The NBA is a abuzz with playoff stories and images. Unfortunately, this isn’t always enough to satisfy the 24 hour news cycle, but I’ll focus on the stories I feel are relevant.
The Pacers survive the first round
The Indiana Pacers as may well have been in a World War I trench during the last month. A slow decline during the end of the regular season seemed poised to culminate in a first round exit from the playoffs. However, it was not to be. The Pacers outlasted the Atlanta Hawks in a seven game series to advance to face the Washington Wizards. For many, making it to a game seven is a sign of weakness, but not to me. If anything, it reiterates that the Pacers want it, and they finally found the footing they need to go out and grab it.
I get that a lot of people don’t understand what a game seven means, and if I’m honest, I’ll never fully grasp it myself. However, what I do know is when you face a do-or-die game, you can either rise to the occasion, or fall flat. The Pacers had it one worse, where even if they arose and played at a high level, but fell short, they would hear the endless calls of ‘they turned it on way too late to matter’. We should be talking about them in context of their potential turnaround, especially if they beat the Wizards. At bare minimum, they did not let themselves fall in the first round.
Kevin Durant wins the MVP
Kevin Durant is a full force, amazing basketball player, and after an amazing season that many said topped LeBron James’, he won the NBA’s greatest honor: the Most Valuable Player award. After the Oklahoma City Thunder (OKC) beat the Memphis Grizzlies in seven, it seems like a well deserved award too. Durant is not Michael Jordan, don’t get me wrong, but even Jordan’s Batman needed a Robin to become the legend he was; and Durant seems to recognize that, working as a team player, scorer, and facilitator in the eternal quest for a championship.
The Miami Heat take on the Nets
The Miami Heat swept the Charlotte Bobcats in the first round, being the only team to complete a sweep in this year’s first round. They face the Brooklyn Nets, fresh off a seven game series win against the Toronto Raptors. Of note, the Nets won all four games against the Heat in the regular season. Does this mean anything? It was the first time the Heat were swept in the regular season by any team since the Big 3 arrived. It was to a Nets team that was inconsistent in the regular season and has increasingly found its footing as time has progressed, perhaps best exemplified by a resilient game 7 victory away from home.
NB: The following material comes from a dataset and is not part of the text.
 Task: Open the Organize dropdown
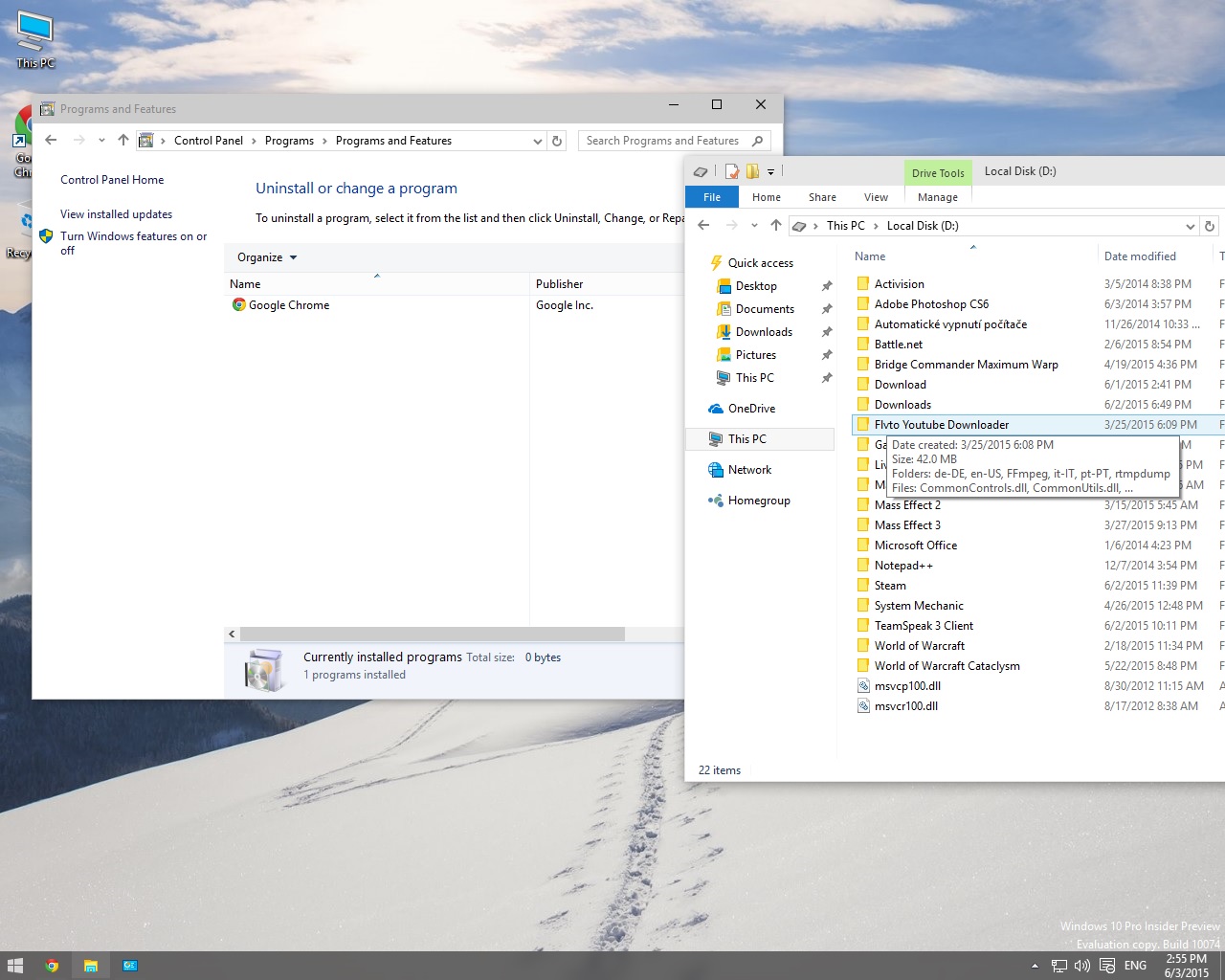(267, 257)
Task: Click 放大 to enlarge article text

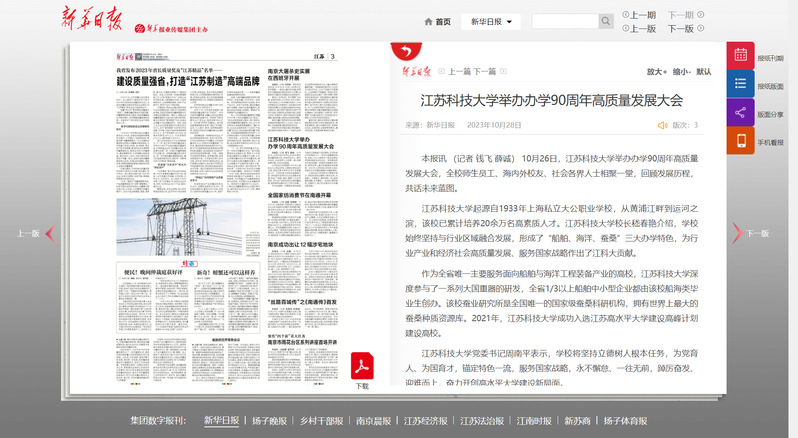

Dwayne Wade, two years ago, commented that he viewed the playoffs as the start of the ‘real season’. I wonder if that’s true for him now, with the Heat struggling during the regular season and himself struggling with injury. The NBA is not a forgiving league; unlike the NFL, where the most games a team can play is 20 (including playoffs), and MLB, where the long season requires players to be given pre-planned days off, the NBA is a league that potentially gives the worst of both the aforementioned leagues: it’s 82 games in the regular season, but players are expected to play until you’re either in the playoffs or definitely out of the running.
The Nets have a shot against the Heat, and I have a feeling it will be a grueling series for the Heat, although I hesitate to predict a victor. At bare minimum, we’ll see the real teams, and hopefully a good show.
The Los Angeles Clippers saga continues
The news hurricane the Clippers continues. In addition to winning their series against the Golden State (really Oakland) Warriors, moving onto face the previously mentioned Thunder, they’ve had to deal with the seemingly nonstop Donald Sterling fallout. Fortunately for all of us, the Sterling story is slowing down, and it would seem that it’ll fall into the background until the playoffs are over… hopefully.
However, even if he isn’t named, the news continues. A recent LA Times article reveals that a group is trying to move the Clippers down to Orange County, complete with a public-private cooperative push to give the Clippers a ‘fresh start’ away from Los Angeles. On the surface, this isn’t a horrific idea, especially considering that the only reason the Clippers left San Diego for LA in the first place was because of Donald Sterling.
However, as with the Sacramento Kings several years ago, it will likely fail because most potential owners will want to keep the Clippers in LA, which is a huge market that not only can hold two basketball teams, but also doesn’t have an NFL team to divert local fan money away from NBA merchandise. Not to mention that the NBA will want to, even if it’s only for another year or two, reward those faithful fans who stuck with the Clippers in spite of the Sterling controversy.